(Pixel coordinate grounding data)
+-------+
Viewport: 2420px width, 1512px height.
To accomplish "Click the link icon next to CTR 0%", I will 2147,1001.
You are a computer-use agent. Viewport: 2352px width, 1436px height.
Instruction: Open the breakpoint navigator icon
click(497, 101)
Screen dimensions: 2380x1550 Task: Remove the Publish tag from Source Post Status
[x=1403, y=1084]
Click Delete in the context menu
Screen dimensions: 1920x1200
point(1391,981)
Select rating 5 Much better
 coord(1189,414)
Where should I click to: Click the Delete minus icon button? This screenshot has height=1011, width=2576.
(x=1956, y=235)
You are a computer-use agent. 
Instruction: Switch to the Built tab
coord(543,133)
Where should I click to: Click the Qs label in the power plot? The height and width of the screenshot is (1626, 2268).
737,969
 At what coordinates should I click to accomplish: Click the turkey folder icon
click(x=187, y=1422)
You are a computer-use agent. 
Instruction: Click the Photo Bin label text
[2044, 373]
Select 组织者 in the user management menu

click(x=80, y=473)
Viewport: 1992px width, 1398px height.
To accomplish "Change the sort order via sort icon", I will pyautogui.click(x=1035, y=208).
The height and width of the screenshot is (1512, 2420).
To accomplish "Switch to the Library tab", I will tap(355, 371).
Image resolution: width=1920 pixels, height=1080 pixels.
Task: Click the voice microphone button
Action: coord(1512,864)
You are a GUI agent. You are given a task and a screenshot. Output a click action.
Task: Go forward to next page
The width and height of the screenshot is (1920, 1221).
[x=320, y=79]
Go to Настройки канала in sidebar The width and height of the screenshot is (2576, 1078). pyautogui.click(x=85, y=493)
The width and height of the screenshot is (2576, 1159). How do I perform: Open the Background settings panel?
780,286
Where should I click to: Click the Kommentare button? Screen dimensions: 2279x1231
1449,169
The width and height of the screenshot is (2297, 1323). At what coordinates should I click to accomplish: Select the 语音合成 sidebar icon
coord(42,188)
+-------+
Copy all lines above where "Viewport" is present.

■ **ANSWER TO THE EXERCISE**:
Viewport: 2420px width, 1512px height.
You are a computer-use agent. Viewport: 2352px width, 1436px height.
Viewport: 1992px width, 1398px height.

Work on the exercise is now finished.